- Box cover
- Designer: David Horne
- Platform: Sinclair ZX81
- Release: 1982
- Genre: Abstract strategy
- Mode: Single-player

= 1K ZX Chess =

1982 video game

1K ZX Chess is a 1982 chess program for the unexpanded Sinclair ZX81.

==Description==
1K ZX Chesss code takes up only 672 bytes in memory, but implements chess rules except for castling, promotion, and en passant, including a computer opponent. It was the smallest implementation of chess on any computer at the time.
Developer David Horne discussed 1K ZX Chess and published the full source code as a type-in program in a series of articles in Your Computer in 1982 and 1983.

==Reception==
Popular Computing Weekly in 1982 called 1K ZX Chess "one of the most interesting ZX tapes to pass through our office in recent weeks". It approved of the computer displaying moves while considering them and noted "the skills which went into writing a chess program in 1K of machine code. Is there anyone reading this who could even contemplate doing the same?" The magazine concluded, "Despite the limitations this is one cassette, at £3, which I would recommend." Sinclair User in 1983 stated that "it takes some technical wizardry to squeeze this kind of game into the unexpanded ZX81". The magazine praised the game's quick loading speed, and found that it "makes its moves very fast for the amount of memory available for it". Home Computing Weekly gave the game three out of five stars, criticizing the confusing user interface but stating that "it still produces play which needs some thought to beat". Tim Harding wrote in a 1985 book on computer chess that "the man who did it must be some sort of genius". While describing 1K ZX Chess quality of play as "so appalling that it would be hard to make it beat you" and criticizing the backward algebraic notation, he concluded that "the program is nevertheless a fantastic technical achievement". A breakdown of all the optimizations was provided in a rebuild of the original source.

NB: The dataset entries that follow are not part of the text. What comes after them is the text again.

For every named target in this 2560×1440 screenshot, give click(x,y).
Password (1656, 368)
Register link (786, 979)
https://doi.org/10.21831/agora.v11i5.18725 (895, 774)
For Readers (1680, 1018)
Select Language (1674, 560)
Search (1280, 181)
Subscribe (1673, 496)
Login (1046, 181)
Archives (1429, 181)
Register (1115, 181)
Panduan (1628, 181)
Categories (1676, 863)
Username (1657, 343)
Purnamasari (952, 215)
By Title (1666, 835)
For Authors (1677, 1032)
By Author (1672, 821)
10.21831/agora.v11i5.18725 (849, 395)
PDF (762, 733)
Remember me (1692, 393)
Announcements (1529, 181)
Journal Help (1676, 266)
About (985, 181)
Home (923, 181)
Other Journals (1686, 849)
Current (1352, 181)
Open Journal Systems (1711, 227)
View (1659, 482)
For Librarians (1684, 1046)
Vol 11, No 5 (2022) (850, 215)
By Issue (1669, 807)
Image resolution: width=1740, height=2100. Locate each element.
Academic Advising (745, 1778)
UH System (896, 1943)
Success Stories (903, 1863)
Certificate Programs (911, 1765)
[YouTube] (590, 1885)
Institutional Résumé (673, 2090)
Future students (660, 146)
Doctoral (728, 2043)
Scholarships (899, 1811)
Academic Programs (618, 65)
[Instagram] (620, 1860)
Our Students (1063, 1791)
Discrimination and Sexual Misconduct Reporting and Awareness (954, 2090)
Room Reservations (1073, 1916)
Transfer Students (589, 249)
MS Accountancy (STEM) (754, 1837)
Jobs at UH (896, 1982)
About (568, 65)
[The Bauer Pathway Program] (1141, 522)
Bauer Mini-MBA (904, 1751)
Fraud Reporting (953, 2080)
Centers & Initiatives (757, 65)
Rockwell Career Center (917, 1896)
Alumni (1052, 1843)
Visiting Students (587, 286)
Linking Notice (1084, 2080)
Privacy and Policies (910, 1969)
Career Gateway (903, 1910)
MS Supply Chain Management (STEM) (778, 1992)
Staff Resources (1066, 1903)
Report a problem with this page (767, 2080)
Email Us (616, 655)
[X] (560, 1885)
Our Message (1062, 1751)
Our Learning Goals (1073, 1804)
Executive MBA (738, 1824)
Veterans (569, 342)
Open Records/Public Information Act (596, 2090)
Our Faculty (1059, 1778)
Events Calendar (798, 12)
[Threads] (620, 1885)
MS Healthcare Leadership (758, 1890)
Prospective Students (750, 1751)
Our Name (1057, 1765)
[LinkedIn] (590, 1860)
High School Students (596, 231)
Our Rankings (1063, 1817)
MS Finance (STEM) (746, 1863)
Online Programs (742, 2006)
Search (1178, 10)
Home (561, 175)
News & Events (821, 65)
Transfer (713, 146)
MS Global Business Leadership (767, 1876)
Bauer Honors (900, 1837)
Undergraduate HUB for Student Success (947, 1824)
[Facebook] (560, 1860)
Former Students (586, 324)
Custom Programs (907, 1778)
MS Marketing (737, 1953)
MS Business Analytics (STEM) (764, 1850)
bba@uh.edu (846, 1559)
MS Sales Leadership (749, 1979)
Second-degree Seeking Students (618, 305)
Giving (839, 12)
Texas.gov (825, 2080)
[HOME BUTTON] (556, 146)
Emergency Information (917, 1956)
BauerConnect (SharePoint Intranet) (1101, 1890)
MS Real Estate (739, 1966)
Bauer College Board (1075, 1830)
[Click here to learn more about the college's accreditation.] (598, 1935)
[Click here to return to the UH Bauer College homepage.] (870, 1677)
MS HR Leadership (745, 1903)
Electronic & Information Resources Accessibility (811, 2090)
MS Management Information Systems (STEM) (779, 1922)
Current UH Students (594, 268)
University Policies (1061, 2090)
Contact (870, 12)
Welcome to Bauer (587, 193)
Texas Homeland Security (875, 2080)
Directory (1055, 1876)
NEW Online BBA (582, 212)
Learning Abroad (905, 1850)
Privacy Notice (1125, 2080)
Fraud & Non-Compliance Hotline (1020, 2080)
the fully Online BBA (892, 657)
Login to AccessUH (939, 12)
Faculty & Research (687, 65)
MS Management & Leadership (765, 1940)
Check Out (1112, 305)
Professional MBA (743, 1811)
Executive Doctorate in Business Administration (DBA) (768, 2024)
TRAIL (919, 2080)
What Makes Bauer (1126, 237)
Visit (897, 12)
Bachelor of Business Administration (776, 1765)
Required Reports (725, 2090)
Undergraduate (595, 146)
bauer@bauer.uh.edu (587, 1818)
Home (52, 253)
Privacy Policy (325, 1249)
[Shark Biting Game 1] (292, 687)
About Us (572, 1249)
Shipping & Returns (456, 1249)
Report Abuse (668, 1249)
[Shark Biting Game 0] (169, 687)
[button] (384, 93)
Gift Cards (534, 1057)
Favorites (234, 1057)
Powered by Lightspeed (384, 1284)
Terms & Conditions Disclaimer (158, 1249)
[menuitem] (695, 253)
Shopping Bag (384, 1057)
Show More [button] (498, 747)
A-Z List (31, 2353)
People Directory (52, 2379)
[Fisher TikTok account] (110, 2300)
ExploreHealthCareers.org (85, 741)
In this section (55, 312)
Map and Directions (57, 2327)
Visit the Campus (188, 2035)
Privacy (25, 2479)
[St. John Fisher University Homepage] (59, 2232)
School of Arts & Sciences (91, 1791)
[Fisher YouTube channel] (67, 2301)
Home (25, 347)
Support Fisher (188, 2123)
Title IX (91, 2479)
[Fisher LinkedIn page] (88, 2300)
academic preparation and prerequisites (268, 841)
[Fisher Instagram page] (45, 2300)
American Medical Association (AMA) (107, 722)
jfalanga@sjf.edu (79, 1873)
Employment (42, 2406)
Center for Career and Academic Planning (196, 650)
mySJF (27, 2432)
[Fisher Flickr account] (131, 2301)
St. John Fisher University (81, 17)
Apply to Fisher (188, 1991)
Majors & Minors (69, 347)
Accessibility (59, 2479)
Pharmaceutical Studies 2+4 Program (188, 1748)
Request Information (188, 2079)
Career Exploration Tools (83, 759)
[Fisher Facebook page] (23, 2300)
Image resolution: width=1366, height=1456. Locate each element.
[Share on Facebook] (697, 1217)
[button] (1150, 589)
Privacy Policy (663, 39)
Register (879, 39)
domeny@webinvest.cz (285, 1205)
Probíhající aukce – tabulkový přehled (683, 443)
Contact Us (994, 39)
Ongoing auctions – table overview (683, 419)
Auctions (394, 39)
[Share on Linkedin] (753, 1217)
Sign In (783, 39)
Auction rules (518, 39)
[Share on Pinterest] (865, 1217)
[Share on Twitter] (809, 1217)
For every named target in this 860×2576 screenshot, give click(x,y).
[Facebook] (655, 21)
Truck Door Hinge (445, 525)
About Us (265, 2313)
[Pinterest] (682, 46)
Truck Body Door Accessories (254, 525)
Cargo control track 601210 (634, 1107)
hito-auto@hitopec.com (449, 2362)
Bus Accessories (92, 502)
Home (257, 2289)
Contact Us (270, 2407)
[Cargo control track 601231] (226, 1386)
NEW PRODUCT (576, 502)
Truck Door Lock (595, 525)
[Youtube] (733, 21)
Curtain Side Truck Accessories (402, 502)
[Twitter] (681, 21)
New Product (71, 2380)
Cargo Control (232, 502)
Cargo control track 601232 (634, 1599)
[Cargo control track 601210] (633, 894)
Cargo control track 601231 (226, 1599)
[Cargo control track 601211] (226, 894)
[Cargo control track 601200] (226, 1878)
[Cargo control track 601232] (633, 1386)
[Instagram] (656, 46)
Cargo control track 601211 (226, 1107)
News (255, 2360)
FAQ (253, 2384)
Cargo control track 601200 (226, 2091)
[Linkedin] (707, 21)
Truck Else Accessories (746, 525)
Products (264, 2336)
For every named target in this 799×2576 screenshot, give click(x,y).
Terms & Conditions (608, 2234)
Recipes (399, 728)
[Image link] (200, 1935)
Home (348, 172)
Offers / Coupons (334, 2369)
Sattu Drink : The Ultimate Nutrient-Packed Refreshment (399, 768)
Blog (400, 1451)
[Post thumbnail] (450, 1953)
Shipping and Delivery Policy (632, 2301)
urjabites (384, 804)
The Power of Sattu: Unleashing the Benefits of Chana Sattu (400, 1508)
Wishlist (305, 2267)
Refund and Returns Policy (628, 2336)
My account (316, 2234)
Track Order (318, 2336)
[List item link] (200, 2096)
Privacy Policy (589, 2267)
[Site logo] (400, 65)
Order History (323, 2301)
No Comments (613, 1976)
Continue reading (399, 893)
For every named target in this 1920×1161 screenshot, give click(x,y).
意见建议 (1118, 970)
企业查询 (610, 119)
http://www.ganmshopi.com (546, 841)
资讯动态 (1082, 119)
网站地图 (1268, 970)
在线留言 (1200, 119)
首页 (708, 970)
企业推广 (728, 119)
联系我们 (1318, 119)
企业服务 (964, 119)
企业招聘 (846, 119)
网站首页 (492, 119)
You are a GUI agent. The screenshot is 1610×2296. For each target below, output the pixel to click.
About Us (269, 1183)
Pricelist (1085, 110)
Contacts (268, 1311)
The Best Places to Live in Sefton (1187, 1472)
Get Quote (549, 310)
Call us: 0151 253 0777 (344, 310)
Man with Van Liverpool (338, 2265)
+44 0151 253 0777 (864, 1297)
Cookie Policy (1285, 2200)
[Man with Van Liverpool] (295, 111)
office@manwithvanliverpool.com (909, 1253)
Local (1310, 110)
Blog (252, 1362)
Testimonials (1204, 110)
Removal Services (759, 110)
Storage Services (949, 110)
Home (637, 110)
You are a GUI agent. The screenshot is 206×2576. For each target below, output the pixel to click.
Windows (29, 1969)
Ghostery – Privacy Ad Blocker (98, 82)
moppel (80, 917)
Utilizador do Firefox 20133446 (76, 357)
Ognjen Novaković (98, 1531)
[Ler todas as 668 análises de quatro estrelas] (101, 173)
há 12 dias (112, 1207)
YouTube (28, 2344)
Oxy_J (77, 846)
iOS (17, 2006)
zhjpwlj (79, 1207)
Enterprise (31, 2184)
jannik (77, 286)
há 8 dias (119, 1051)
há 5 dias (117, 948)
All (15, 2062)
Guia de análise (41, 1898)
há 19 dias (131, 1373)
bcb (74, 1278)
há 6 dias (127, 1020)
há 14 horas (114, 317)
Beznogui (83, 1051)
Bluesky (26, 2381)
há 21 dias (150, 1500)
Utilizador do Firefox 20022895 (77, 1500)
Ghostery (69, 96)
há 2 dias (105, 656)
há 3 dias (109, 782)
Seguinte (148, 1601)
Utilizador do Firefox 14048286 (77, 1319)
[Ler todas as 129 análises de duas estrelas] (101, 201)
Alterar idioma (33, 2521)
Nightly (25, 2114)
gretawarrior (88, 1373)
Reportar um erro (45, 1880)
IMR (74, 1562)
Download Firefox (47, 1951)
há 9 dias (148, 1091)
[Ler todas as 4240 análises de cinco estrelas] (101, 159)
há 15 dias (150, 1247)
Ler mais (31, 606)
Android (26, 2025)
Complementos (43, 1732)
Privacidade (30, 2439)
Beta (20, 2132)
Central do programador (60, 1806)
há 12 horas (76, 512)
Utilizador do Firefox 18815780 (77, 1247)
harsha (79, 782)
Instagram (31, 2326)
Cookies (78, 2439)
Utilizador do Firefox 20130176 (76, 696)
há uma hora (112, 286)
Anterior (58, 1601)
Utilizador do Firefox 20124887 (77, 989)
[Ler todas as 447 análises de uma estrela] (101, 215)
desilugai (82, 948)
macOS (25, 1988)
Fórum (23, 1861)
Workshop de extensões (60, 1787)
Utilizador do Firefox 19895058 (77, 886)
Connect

1K ZX Chess came in second place for best software in a poll of ZX81 users. Retrogaming Times Monthly described it as "history's greatest game programming feat"; Kuro5hin agreed, calling 1K ZX Chess "the greatest program ever written". BootChess author Olivier Poudade praised 1K ZX Chesss code, stating that at first writing a smaller chess program "seemed impossible ... Horne had nailed it so much already". Poudade acknowledged replicating some of Horne's methods as he could not improve them.